DATA:
□ □ □ □ □ □ □
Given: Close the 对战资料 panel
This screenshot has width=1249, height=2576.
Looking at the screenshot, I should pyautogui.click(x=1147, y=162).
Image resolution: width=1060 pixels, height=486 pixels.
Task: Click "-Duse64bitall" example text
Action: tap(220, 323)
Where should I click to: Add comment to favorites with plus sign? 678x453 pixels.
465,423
□ □ □ □ □ □ □
REQUIREMENT:
Write out every line of the entries above as a numbered list, skipping any blank lines.

TASK OUTPUT:
1. Given: Close the 对战资料 panel
2. This screenshot has width=1249, height=2576.
3. Looking at the screenshot, I should pyautogui.click(x=1147, y=162).
4. Image resolution: width=1060 pixels, height=486 pixels.
5. Task: Click "-Duse64bitall" example text
6. Action: tap(220, 323)
7. Where should I click to: Add comment to favorites with plus sign? 678x453 pixels.
8. 465,423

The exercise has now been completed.